Welcome! I’m a professor at Penn State focusing on writing education and teacher professional development, in the Department of Curriculum and Instruction.
My research addresses how writing fits into lives– crossing disciplinary boundaries of composition studies, professional development, teacher education, and English language arts education. This work has included studies in and out of schools, homes, and churches. Spanning elementary, secondary, college and professional settings, all my research has shared a particular focus on the relationships between writing, living, and learning toward justice and agency for all human beings.
A significant portion of this work has centered on preparation and professional development of teachers toward humanizing literacy education, especially in pursuit of educational equity and in school-university inquiry partnerships.

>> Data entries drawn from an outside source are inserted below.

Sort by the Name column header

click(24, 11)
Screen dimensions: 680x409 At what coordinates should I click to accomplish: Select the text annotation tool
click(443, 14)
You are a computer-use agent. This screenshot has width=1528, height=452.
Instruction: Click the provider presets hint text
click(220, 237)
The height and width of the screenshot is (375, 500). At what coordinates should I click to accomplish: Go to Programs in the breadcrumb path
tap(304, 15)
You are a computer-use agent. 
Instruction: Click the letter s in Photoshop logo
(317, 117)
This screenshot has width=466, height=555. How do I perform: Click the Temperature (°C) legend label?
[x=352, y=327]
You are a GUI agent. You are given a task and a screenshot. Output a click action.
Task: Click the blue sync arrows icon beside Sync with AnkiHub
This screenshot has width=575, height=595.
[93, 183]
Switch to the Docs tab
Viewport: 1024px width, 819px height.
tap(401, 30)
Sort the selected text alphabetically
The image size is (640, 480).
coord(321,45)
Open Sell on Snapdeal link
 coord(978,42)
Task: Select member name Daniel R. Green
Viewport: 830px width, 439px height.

My roots are in K-12 language arts, where I began my career as a high school English teacher. I believe that teaching is a fundamentally relational endeavor, requiring not only procedural knowledge but capacities for inquiry, empathy, and creativity. Much of my scholarship is about the rights of teachers to speak as authorities on their own work and the rights of teachers and learners to do school work that is authentic and empowering.
My work on writing in schools and among teachers has led me to wider questions about writing and its power and utility in lives. I examine how people come to see themselves as writers, and I examine what gets in the way. I ask how writing helps people be who they are and do what they do.
At Penn State, I teach a variety of graduate courses in the teaching of writing, teacher education, professional development, English education, and research. For undergraduates, I teach courses in secondary English education, the vocation of teaching, and educational inquiry.
My graduate students work on a wide range of projects– some collaborating with me on the projects described on this site, and others pursuing more independent inquiry in areas of their own interest.